A massive win against Japan in their following game gave the Belgians life, setting up the biggest game in the history of Belgian women's basketball against Sweden.

Win and go to Tokyo.

In front of a sold-out crowd inside the Ostend Dome, Belgium rose to the occasion. They beat Sweden 61-53, spurred on by Meesseman's stellar 24 points, five rebounds, four assists and three steals.

Belgium, a small country of just 11.5 million people, whose women's team had been unranked as recently as 2016, had completed their road to Tokyo.

"When we qualified, to do it in front of our home crowd – that feeling was amazing," Meesseman says. "But because it's been so long since we qualified, it still doesn't feel real that we're going to the Games. But once I get to Japan, and I see everything with my own eyes, then I'll say, 'Yeah, this is the Olympics.'"

Explaining the team's ascension, Meesseman said:

"I think it's been a mix of everything. Before this evolution, every year we had a different coach or a different staff, and people had different ideas – it's almost impossible to build something that way. So once we started with coach [Philip] Mestdagh in 2015, we also started to have the right mix of veterans and younger generation coming in. It was like a big puzzle, and every piece was coming together.

"They also changed the schedule for the European Championships – before then I had to decide between playing for the national team and the WNBA and other people had different commitments. But then everyone became available, and starting from that moment the puzzle was complete and we started to play beautiful basketball."

Olympics and EuroBasket

So, what goals does Meesseman have for her Olympic debut in Tokyo?

"Well, for me personally – and I think I speak for the team as well – the main goal is to enjoy it. I'm just going to enjoy the Games and look back on the road we had to get there.

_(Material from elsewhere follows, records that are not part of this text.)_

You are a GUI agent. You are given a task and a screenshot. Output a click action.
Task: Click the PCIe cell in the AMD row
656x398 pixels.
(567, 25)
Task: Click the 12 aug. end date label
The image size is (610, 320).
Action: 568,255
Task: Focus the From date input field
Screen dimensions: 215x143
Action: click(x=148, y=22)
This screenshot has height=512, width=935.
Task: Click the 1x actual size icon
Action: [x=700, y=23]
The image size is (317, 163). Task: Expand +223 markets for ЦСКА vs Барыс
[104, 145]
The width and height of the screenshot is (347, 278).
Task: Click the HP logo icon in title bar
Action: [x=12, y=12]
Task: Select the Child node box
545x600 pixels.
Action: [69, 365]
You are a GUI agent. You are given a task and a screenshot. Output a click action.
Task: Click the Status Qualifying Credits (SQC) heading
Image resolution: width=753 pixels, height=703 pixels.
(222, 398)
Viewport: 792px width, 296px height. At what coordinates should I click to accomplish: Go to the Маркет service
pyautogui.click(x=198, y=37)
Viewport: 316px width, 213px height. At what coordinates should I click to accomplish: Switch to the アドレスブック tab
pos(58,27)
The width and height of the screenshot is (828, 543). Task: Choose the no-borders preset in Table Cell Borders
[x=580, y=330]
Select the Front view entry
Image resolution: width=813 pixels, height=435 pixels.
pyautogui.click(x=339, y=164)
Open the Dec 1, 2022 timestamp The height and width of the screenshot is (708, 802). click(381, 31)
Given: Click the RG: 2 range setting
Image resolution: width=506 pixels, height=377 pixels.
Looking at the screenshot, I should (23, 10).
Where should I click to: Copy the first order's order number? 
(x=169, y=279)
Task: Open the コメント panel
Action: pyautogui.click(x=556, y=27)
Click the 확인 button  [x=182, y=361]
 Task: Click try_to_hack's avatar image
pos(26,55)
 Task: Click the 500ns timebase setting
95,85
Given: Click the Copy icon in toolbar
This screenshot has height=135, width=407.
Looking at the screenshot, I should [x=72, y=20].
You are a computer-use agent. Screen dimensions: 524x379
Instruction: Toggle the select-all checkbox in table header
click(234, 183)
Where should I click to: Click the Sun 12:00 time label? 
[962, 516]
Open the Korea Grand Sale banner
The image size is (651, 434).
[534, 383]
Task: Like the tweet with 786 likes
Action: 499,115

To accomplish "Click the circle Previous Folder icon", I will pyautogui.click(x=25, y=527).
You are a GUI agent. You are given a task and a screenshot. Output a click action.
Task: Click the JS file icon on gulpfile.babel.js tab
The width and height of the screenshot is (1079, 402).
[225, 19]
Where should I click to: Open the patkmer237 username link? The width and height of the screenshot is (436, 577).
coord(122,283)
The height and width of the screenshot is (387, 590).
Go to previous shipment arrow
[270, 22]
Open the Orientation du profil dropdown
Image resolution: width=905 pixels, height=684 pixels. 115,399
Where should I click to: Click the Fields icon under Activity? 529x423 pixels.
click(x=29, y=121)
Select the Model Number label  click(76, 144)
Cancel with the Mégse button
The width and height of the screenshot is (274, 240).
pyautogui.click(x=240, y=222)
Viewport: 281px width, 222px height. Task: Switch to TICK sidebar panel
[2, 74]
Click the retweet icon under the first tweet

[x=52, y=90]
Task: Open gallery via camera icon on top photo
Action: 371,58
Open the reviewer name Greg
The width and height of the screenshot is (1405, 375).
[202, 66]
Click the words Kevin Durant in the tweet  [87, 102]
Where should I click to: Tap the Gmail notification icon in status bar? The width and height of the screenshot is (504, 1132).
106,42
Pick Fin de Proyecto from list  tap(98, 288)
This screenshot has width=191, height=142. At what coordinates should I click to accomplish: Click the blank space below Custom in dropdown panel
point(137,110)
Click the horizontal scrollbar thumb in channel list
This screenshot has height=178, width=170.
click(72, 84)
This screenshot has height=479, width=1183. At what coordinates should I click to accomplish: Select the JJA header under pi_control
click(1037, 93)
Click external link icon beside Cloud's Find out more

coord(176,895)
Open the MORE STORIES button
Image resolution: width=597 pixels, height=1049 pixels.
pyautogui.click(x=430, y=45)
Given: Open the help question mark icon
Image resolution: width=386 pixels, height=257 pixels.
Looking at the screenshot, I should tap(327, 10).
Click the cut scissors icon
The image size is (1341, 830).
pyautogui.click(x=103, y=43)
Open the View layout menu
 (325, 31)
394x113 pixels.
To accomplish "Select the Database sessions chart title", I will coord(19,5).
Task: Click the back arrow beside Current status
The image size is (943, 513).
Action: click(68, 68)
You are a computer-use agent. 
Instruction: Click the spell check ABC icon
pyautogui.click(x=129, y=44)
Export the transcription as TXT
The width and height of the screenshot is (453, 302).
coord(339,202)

Of course, we're going to give everything we have on the court, but I think if we simply enjoy being there and soaking up the experience, it's easier for us to play our game and to play basketball without the pressure we've had up until now."

But before Meesseman and the rest of her Belgian teammates can begin to enjoy the prospect of travelling to their first Olympic Games, they first have the not insignificant matter of the European Championships to contend with. And with Belgium now ranked sixth in the world, there's zero chance the Cats will surprise anyone. In fact, they're one of the favourites to win the competition. But don't tell Meesseman that.

"If we say that to ourselves, it messes with our heads. So our slogan has always been: Step by step, game by game, day by day."

It's a slogan that has seen Belgium make it all the way to the Olympic Games. Perhaps it will carry the team to the Olympic podium too.